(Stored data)
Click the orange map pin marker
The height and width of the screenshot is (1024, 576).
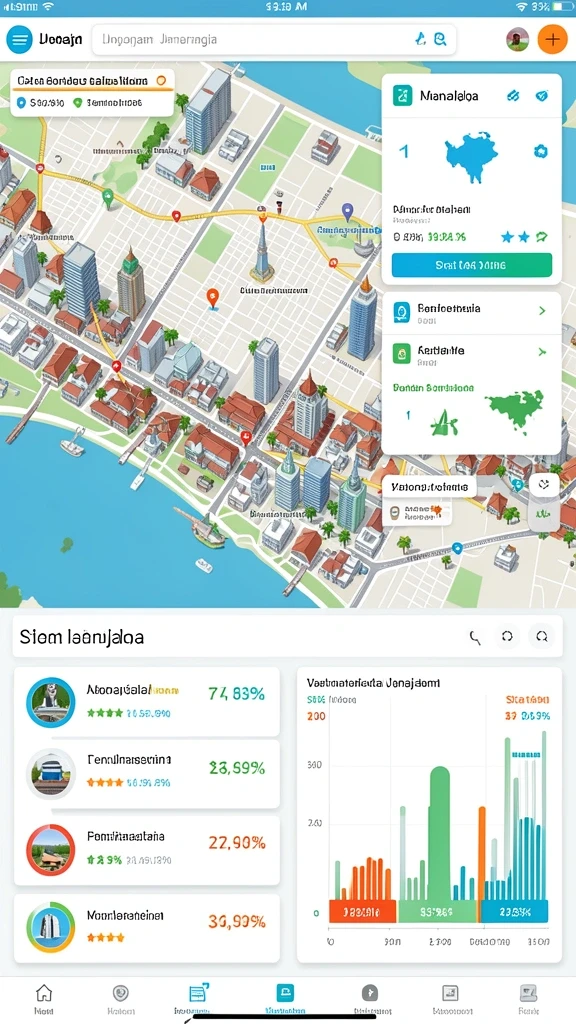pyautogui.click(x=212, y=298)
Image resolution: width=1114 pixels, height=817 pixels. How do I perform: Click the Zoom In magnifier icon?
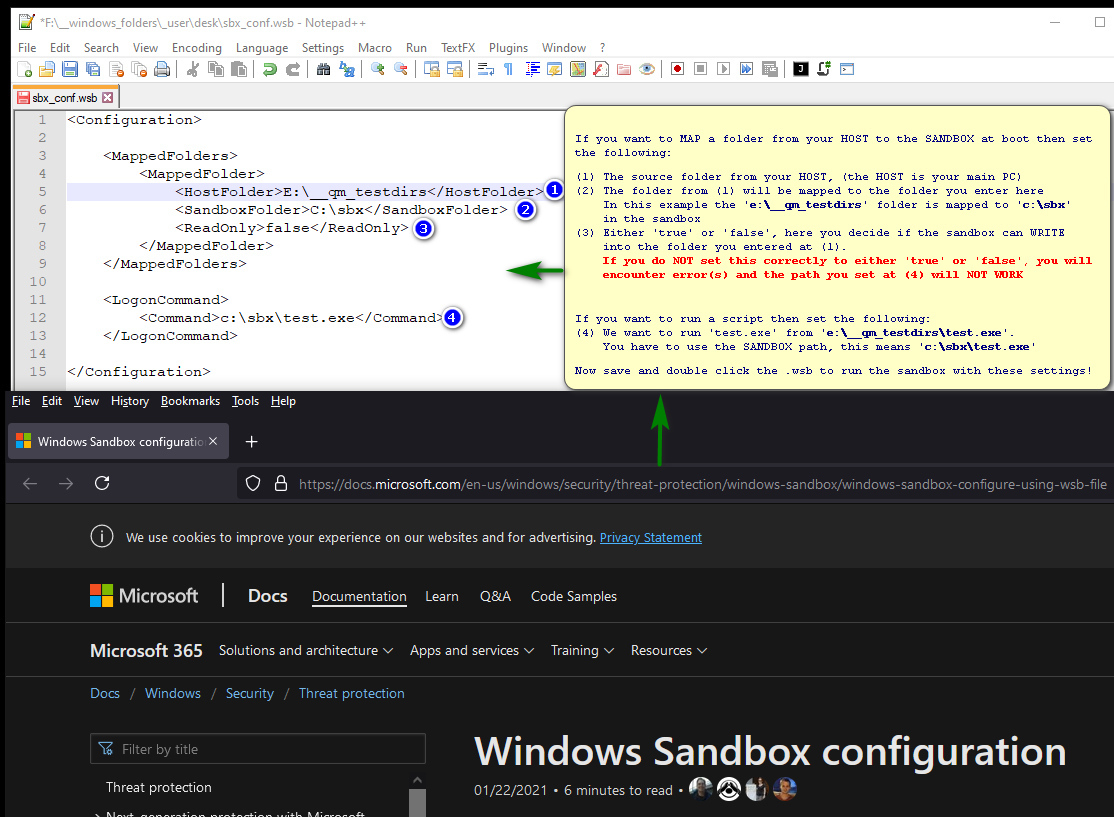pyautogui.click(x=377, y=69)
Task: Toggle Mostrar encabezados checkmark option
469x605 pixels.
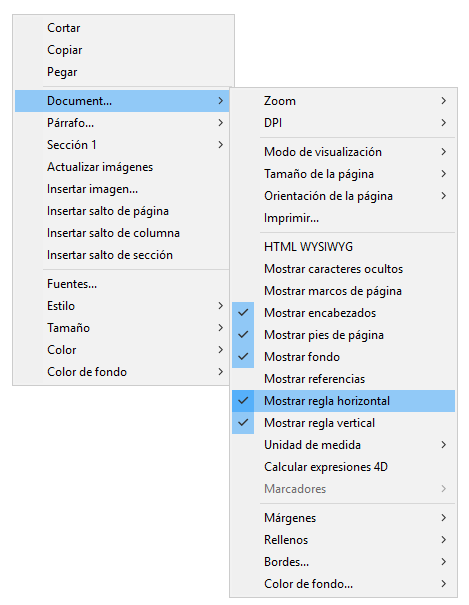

ACTIVITY »
Could you transcribe exactly the lines from the start of the records through the line containing "Task: Toggle Mostrar", both ends included, leaving the pictures out?

RESULT OF THE TASK »
Click the orange map pin marker
The height and width of the screenshot is (1024, 576).
pyautogui.click(x=212, y=298)
Image resolution: width=1114 pixels, height=817 pixels. How do I perform: Click the Zoom In magnifier icon?
pyautogui.click(x=377, y=69)
Task: Toggle Mostrar encabezados checkmark option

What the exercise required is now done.